Checking whether an async* dispatcher is "alive"

Van Gale cgale1 at cox.net
Sat Apr 13 21:54:54 EDT 2002


"Magnus Lie Hetland" wrote:
> In a server I'm working on, I need to check whether an asynchat
> dispatcher is still connected, i.e. whether I can send it data. I've
> tried to use try/except (with socket.error) but since async* catches
> that itself, It's no good.
>
> Are there any methods/attributes that indicate whether I can send data
> on a dispatcher? (Possibly some method/attribute on its socket
> object?)

Hmm, this is a bit tricky and depends some on how your protocol works.

If your protocol is request/response oriented (primarily what
asyncore/asynchat were designed for), check out http_server.py and
status_handler.py in the medusa distribution (www.nightmare.com).  These
take a fairly simple approach: after every X number of connections (default
X = 500) close any sockets that have been open for longer than 30 minutes.
This works fine for request/response like HTTP where 30 minutes is probably
a good indicator it's a zombie.

I presume however, that your protocol is asynchronous over a persistent
connection since you are implying you want to send data to a client without
having just recieved a request.  In this case you really only have 2
choices: either just trust TCP's built-in reliability, tr-try, and
keep-alive features or you can implement some kind of heartbeat message.
See pg 581 of [1] for a discussion and sample C code for using TCP's ugent
mode to implement heartbeats.  His implementation has the client send the
heartbeats and the server raises a signal if it hasn't recieved any
heartbeats after a specified interval.  I don't know how portable this is,
or even how easy it would be to implement in Python if you're using async*
classes.

My personal preference (atm) is just trusting TCP and handling errors when
the connection is broken because you're going to get a send error on the
heartbeat anyway :)  If you're implementing something like a server for an
IM protocol (e.g.
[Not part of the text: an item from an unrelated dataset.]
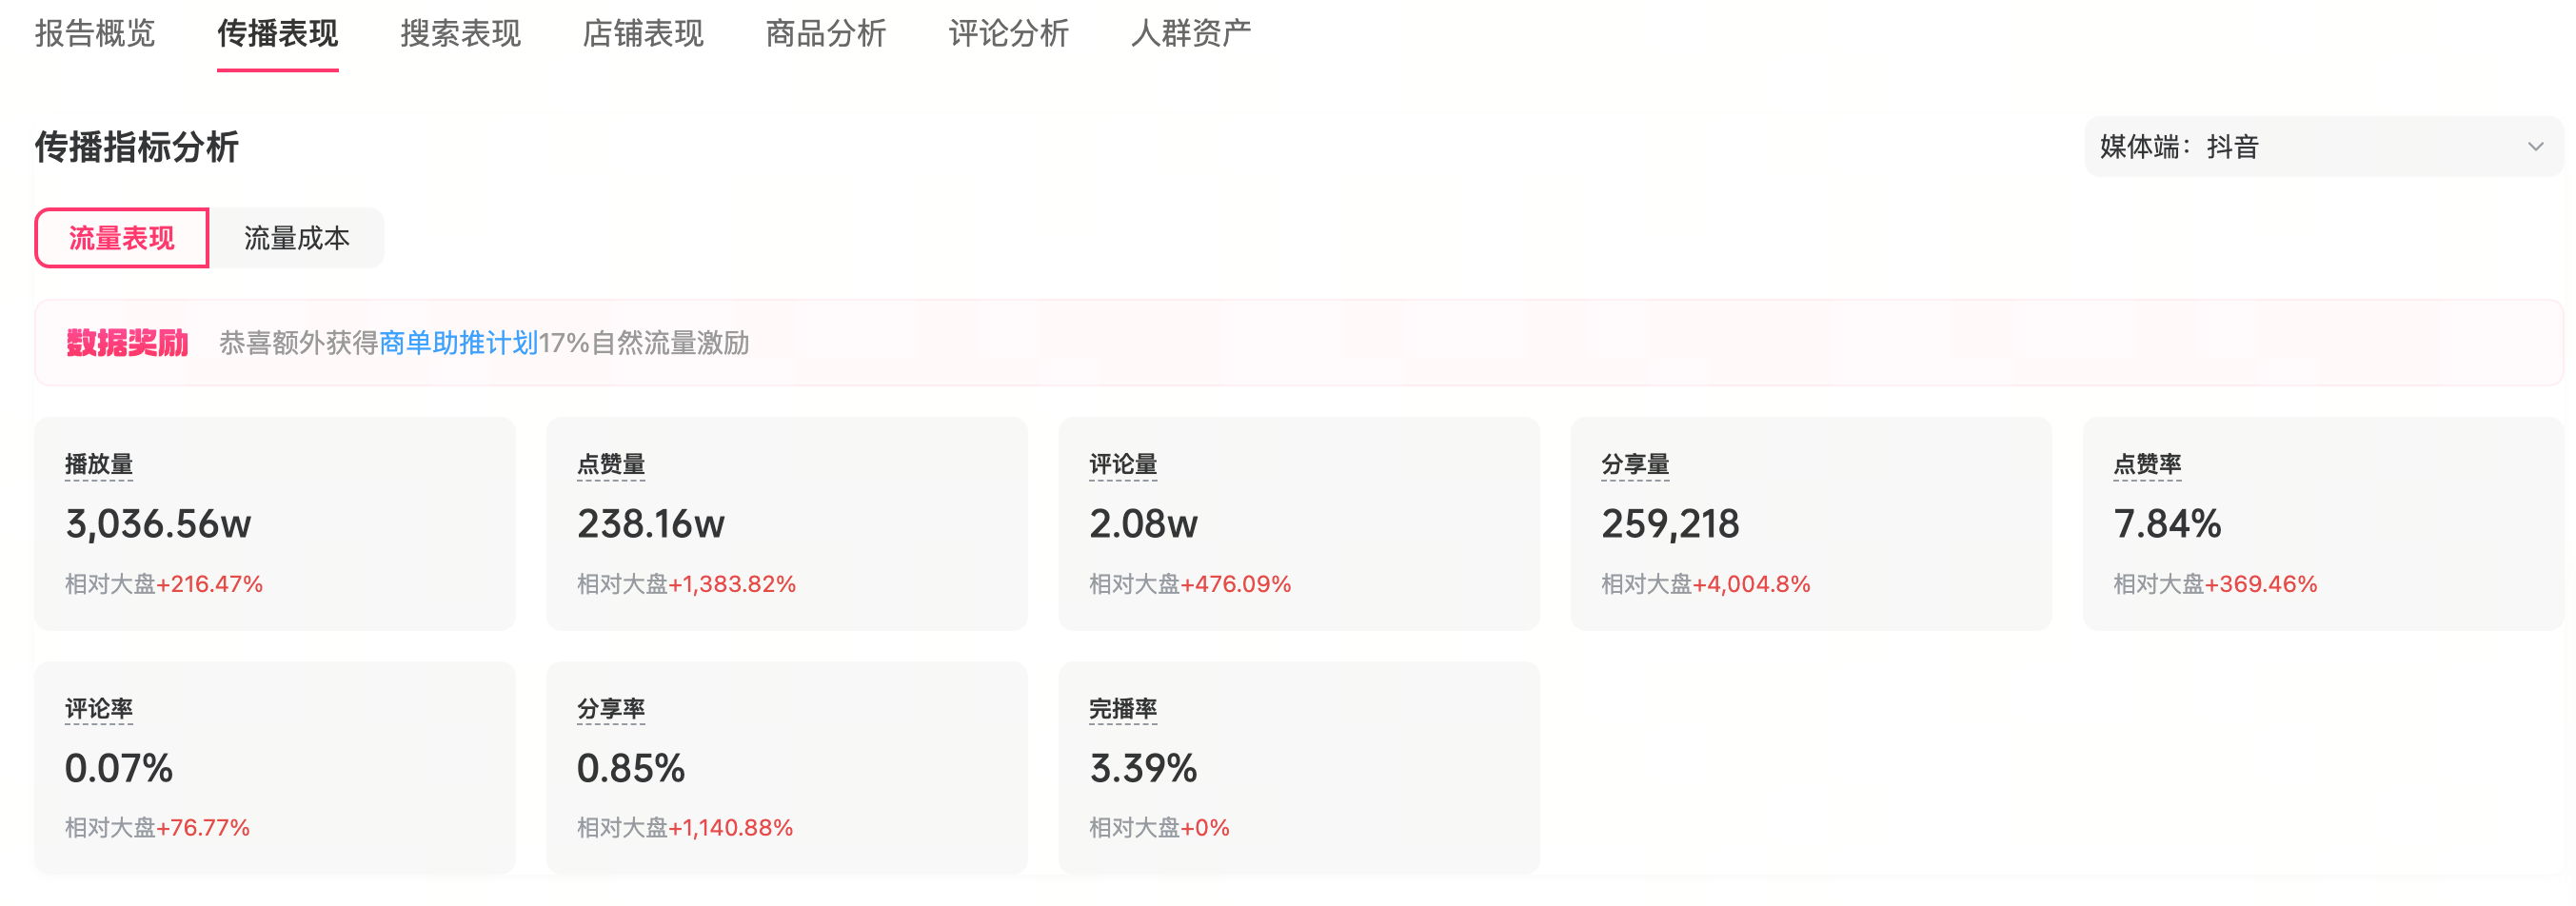
Task: Expand the 媒体端 dropdown chevron
Action: point(2535,147)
Jabber) which needs up to date "presence" information,
then it should have a heartbeat built-in to the protocol (as does Jabber).
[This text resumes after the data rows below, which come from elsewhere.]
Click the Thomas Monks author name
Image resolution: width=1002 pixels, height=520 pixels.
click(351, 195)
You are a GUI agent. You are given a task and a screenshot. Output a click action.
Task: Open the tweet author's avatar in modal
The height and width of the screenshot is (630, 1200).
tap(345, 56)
Btw, the Medusa http_server, status_handler, and the monitor_server, are
probably worth checking out even if your protocol is fully asynchronous.  I
really like having a port I can connect to with a browser that gives me a
nice picture of the internal status of the running server, and
monitor_server takes the ultimate step: it gives you an interactive Python
session inside your running server.

Van
[1] W. Richard Stevens "Unix Network Programming: Networking APIs: Sockets
and XTI Volume 1"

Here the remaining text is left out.